TASK DIRECTIONS -
Send back the line that contains "2560x1377 pixels." and all lines following it through the end of the data below, exactly, omitting pictures.

DATA FOR THIS EXERCISE -
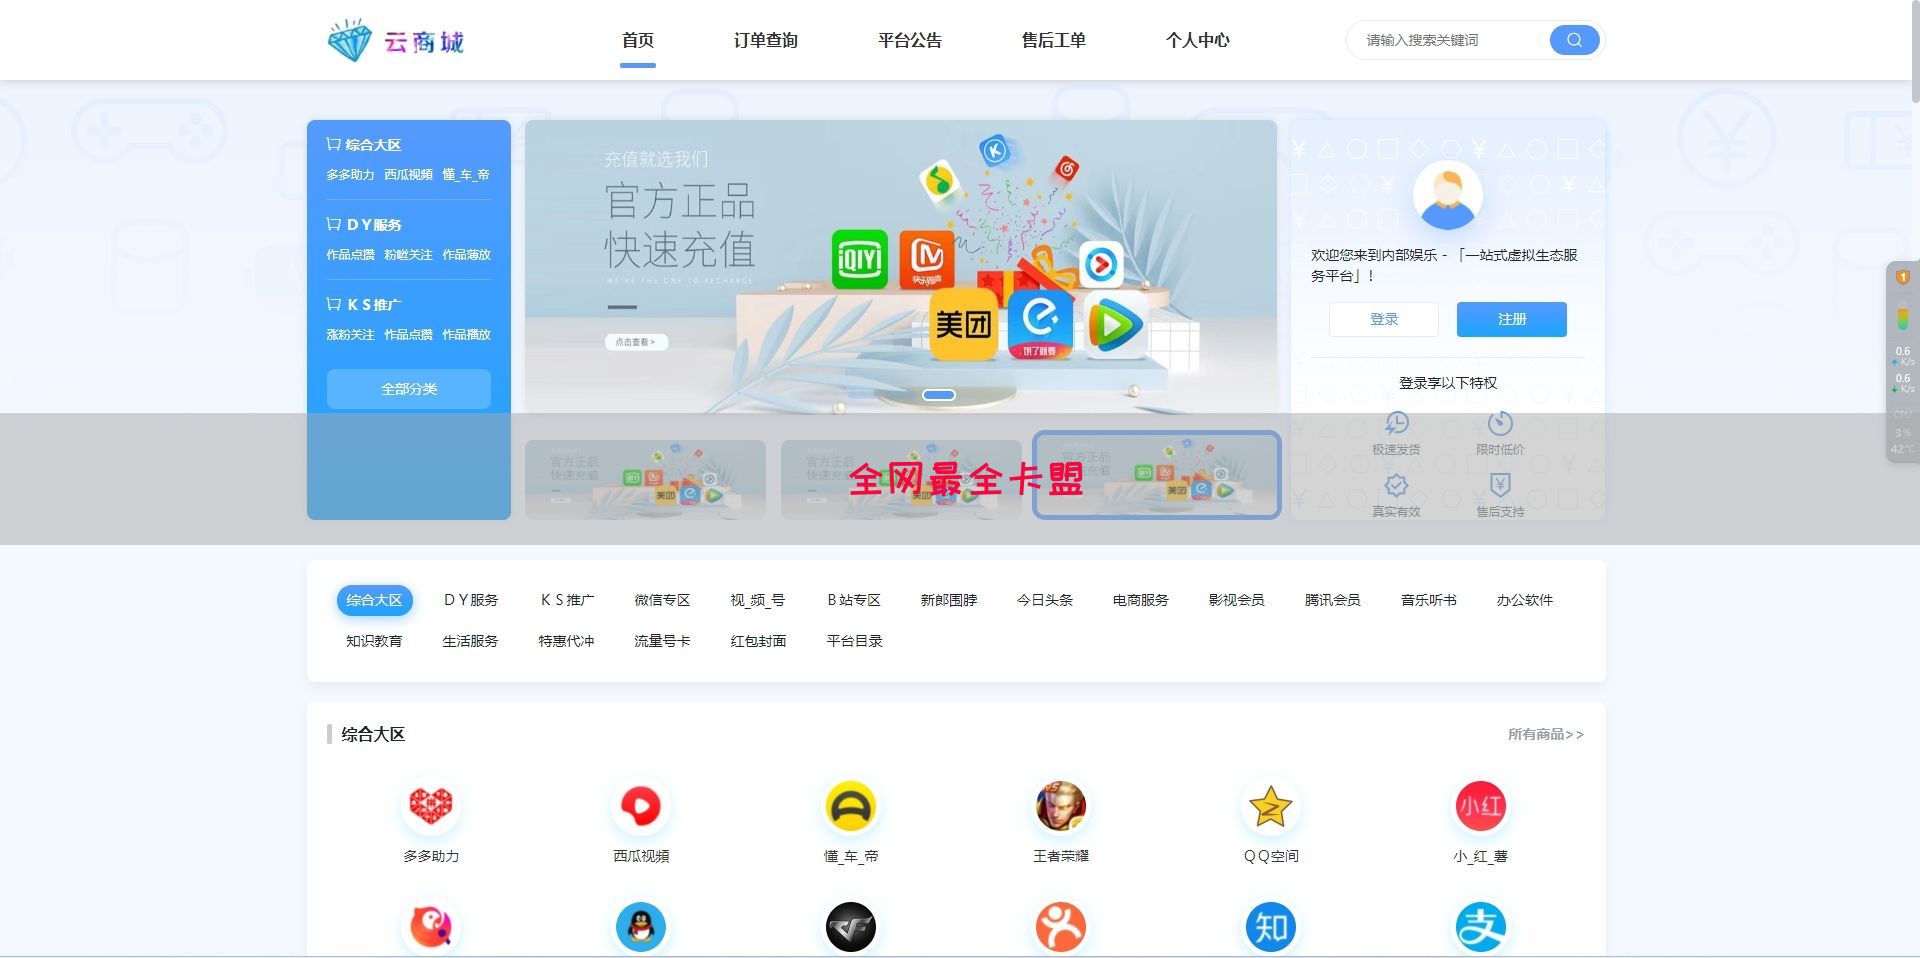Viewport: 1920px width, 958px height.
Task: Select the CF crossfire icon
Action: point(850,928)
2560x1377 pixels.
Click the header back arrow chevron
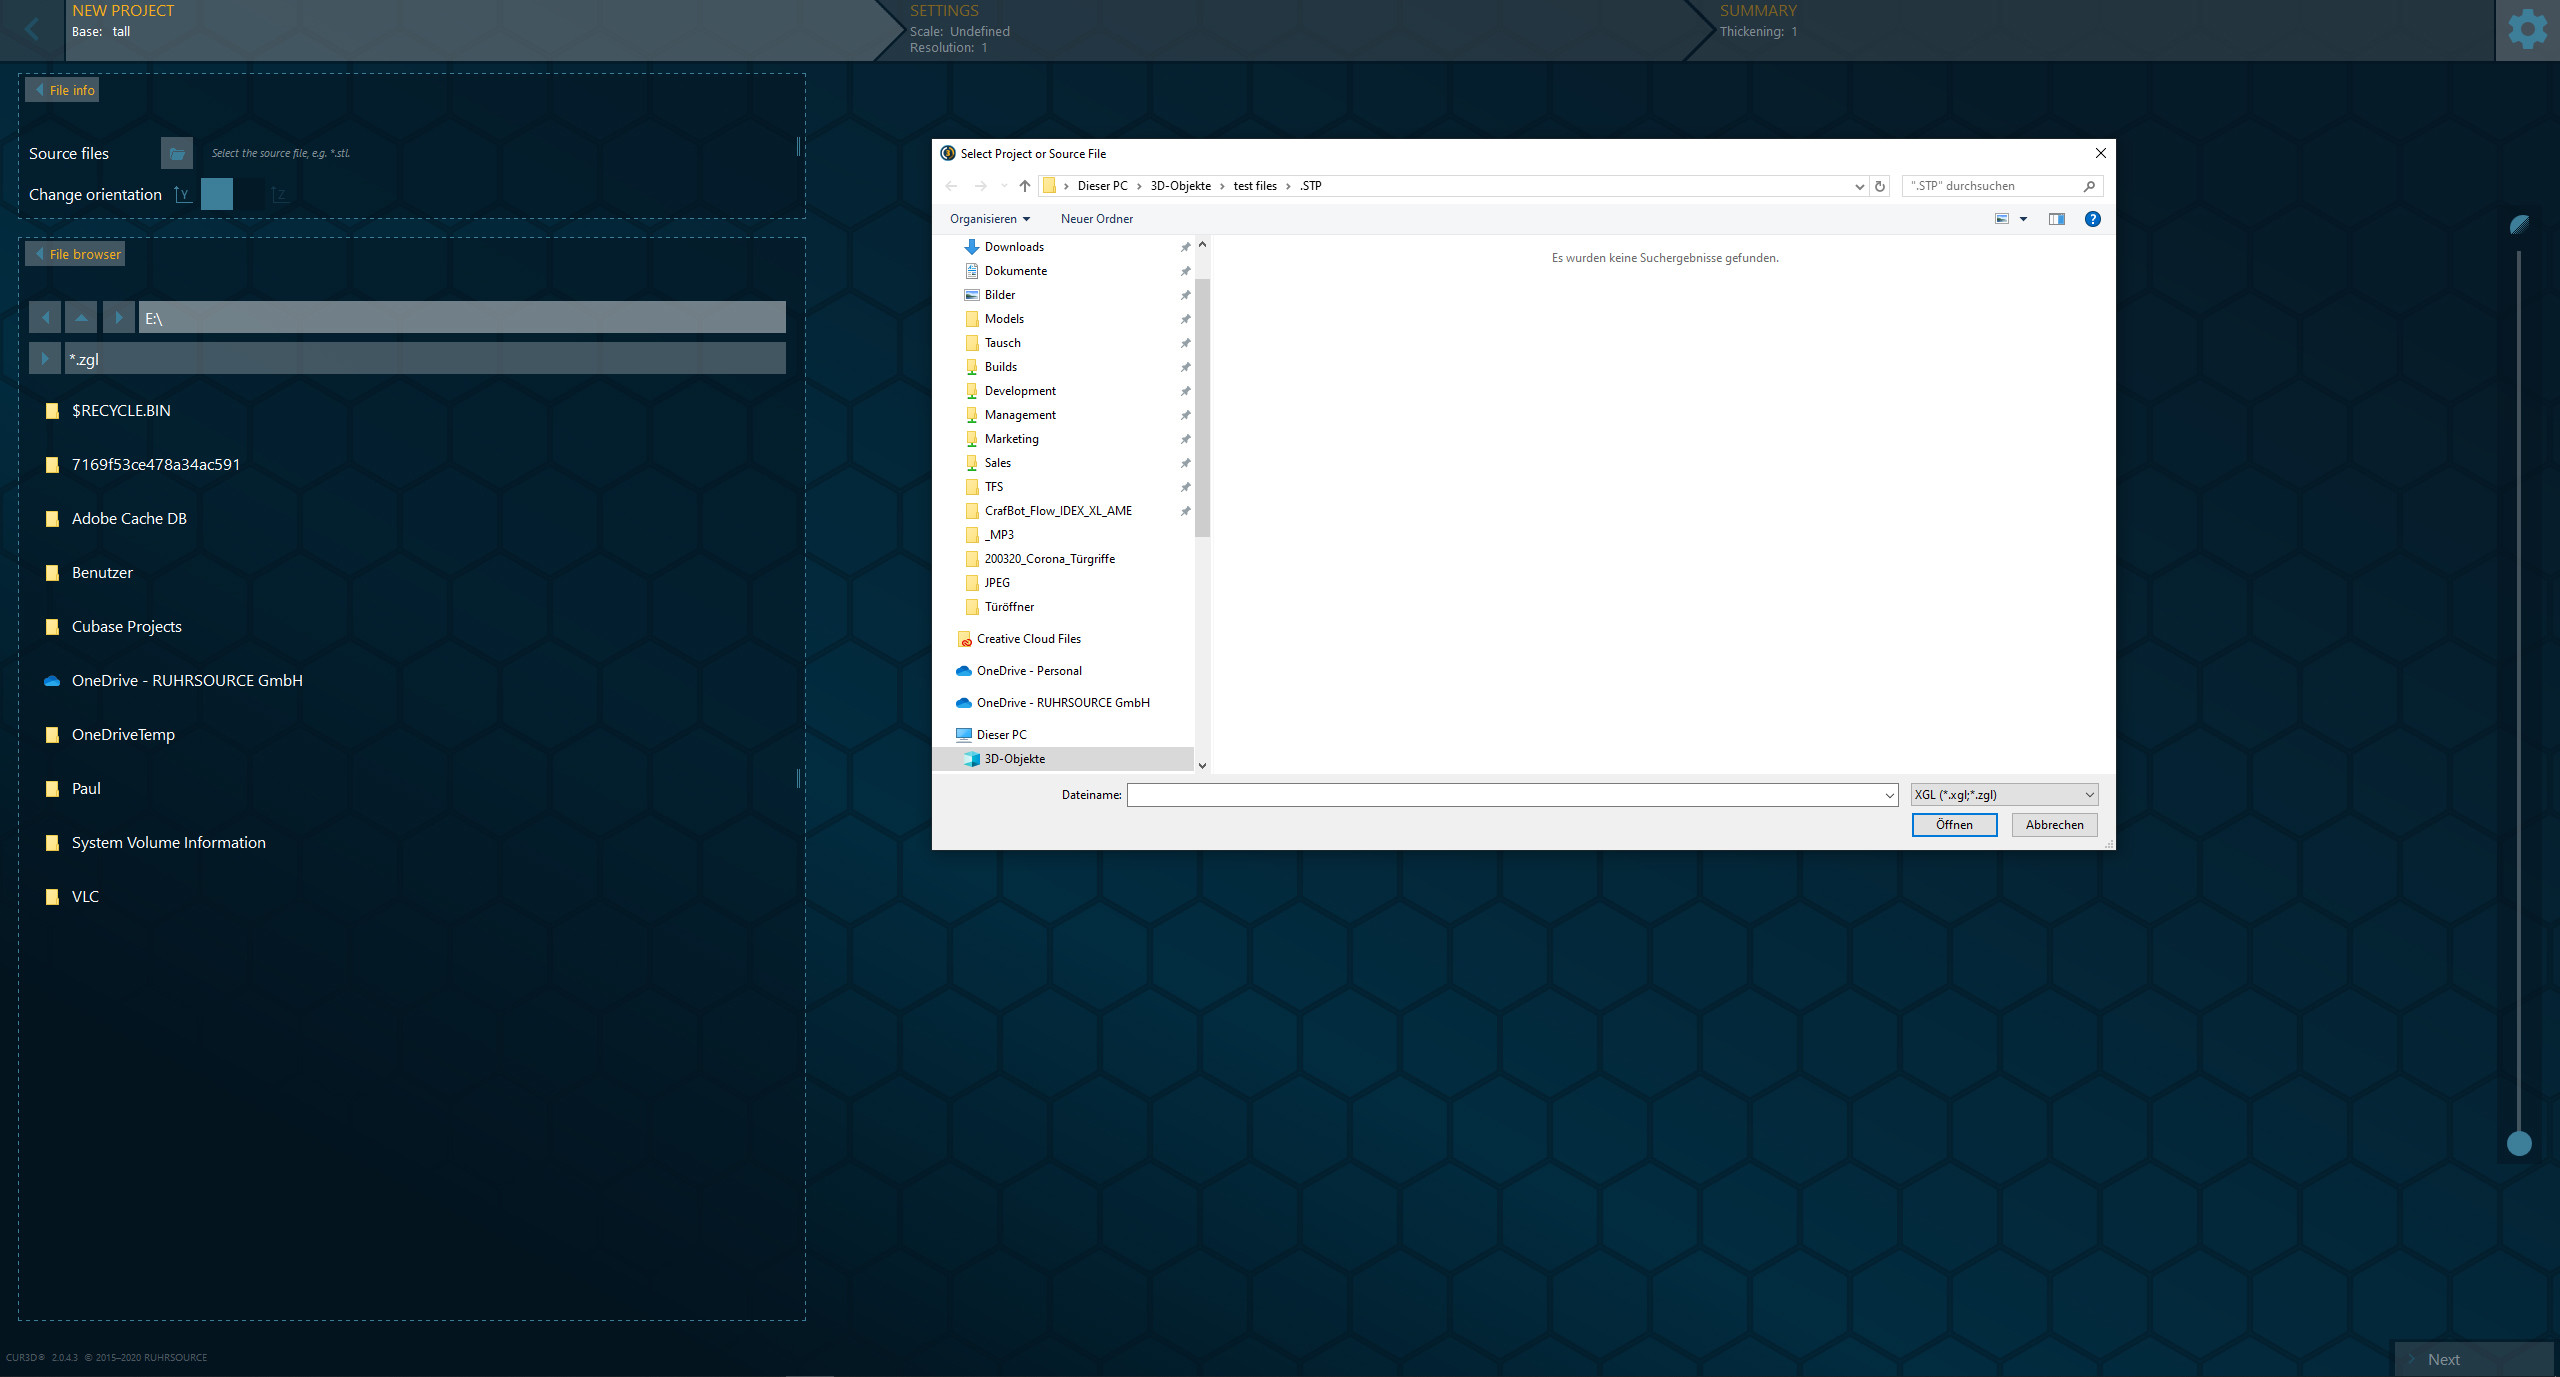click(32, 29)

RESPONSE BELOW -
2560x1377 pixels.
Click the header back arrow chevron
click(32, 29)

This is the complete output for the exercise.